Coronavirus is forcing Major League Baseball teams to play in empty stadiums. What will the fans think? Fans in some cities – like Baltimore, for example – will probably think they’ve seen this happen before.

What you see in the photo above is a real game between the Baltimore Orioles and the Chicago White Sox at Camden Yards on April 29, 2015 – a little more than five years and two months ago. Attendance that day: Zero.


(Patrick Semansky / Associated Press)

What forced the Orioles to shut down their turnstiles and send home their beer vendors that day? On April 12, Freddie Gray, a 25-year-old Black man, was arrested for simple possession of a knife. It’s unclear how it happened, but somehow Gray ended up with a spinal cord injury and died a week later. Which sparked protests.

(Patrick Semansky / Associated Press)

As protests unfolded over the next few days, things turned violent near Camden Yards. On April 25, a game against the Boston Red Sox went into extra innings. But police locked down the stadium to keep fans safely inside. The Orioles then postponed their next two games against the White Sox, to be played as a doubleheader a month later.

(Matt Rourke / Associated Press)

But that left the third game of that home series that needed to be played. So the answer was to play with no fans present. The game was moved to early afternoon, to comply with a citywide 10 p.m. curfew.

NBC Sports reported that the stadium was so quiet that White Sox fans at home could hear the Orioles’ radio announcers’ voices leaking through the walls of the press box.

The Orioles jumped out to a four-run lead in the first inning with a home run by first baseman Chris Davis. As he circled the bases, he said he heard cheering from beyond the center-field gates: A handful of fans had gathered there to watch whatever they could.

The Orioles won the game 8-2 but the negative reaction to the fans-less game was nearly universal. Rather than play more games in an empty stadium, the Orioles moved their next three-day weekend home series with the Tampa Bay Rays to Tropicana Field in St. Petersburg, Florida.

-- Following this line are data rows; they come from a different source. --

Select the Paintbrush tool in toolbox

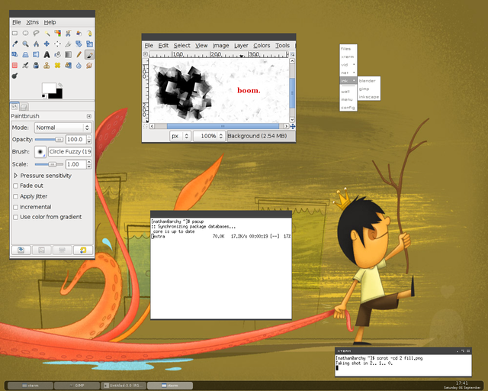click(90, 55)
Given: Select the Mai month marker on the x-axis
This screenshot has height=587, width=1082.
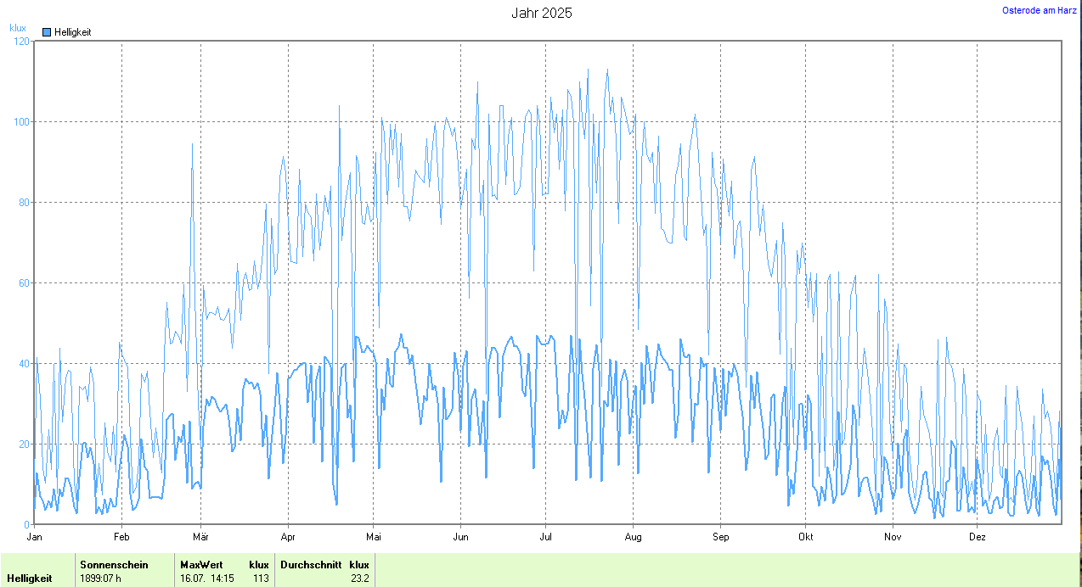Looking at the screenshot, I should 374,537.
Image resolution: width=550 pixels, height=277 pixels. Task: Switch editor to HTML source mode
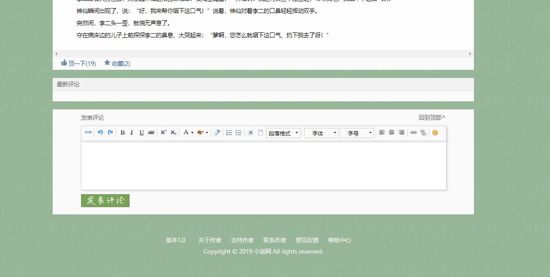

But it seems history will repeat itself: When the delayed 2020 MLB season begins on July 27, games will be broadcast on various TV and radio networks. But fans will not be allowed to enter stadiums.


Average attendance at major league baseball games

The COVID-19 pandemic and the resulting alterations to the 2020 baseball season comes at a particularly interesting time for Major League Baseball. Attendance has been dropping since 2007.

Who isn’t worried by this trend? Team owners, evidently. The New York Times reports that league revenue was up more than 70 percent over the past decade, thanks to increasing media rights fees. “Ticket sales, long the bread and butter for the sport, are no longer the central driver of the business at a time when the sport’s digital business is ascendant,” the Times reports.